Stored data entries
□ □ □ □ □ □ □

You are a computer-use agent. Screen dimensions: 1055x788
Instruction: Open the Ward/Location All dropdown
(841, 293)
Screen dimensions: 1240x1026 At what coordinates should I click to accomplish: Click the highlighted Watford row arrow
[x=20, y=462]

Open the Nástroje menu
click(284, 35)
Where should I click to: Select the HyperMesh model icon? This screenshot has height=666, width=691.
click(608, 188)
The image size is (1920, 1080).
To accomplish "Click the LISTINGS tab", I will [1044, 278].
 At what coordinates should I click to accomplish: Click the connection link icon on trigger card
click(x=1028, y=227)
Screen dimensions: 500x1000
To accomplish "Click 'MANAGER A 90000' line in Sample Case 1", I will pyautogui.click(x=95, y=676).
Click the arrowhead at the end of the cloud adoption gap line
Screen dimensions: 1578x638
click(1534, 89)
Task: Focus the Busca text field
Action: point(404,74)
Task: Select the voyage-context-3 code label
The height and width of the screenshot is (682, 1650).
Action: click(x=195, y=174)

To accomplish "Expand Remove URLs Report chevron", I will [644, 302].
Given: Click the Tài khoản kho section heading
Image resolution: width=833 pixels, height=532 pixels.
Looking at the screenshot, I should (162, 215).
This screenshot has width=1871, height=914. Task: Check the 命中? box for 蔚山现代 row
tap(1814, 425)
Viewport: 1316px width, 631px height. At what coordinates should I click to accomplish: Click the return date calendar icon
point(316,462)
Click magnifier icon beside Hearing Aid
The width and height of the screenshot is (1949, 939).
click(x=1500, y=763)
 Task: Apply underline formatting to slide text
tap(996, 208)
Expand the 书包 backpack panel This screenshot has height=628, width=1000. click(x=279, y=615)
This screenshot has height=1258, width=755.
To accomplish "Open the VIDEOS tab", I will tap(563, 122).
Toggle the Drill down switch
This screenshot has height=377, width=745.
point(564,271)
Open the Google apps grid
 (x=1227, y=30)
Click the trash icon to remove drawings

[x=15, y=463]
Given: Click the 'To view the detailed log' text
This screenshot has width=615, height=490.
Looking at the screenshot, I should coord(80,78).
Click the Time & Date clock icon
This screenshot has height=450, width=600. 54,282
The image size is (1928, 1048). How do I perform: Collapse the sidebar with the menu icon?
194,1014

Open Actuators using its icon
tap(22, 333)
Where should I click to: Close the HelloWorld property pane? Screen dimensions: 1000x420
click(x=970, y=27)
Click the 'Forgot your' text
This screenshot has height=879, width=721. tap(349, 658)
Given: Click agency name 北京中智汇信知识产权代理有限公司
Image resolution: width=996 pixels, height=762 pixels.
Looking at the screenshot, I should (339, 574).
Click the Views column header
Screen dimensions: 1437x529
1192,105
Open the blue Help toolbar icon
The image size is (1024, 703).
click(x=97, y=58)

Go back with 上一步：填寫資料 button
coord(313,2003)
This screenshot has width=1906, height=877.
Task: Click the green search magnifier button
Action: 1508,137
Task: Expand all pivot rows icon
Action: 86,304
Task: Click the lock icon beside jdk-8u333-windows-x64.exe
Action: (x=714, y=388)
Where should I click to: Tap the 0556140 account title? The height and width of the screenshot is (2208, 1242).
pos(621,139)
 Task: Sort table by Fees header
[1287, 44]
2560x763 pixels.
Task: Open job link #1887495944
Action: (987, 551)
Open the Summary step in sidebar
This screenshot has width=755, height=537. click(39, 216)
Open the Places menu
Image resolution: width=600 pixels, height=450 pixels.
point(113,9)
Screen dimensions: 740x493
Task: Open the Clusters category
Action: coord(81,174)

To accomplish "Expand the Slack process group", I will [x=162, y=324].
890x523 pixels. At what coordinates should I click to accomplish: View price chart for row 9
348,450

□ □ □ □ □ □ □

(Task objective) Check each line above for "Given" and return the ones that have it.

(Task output)
Given: Click the Tài khoản kho section heading
Given: Click the 'To view the detailed log' text
Given: Click agency name 北京中智汇信知识产权代理有限公司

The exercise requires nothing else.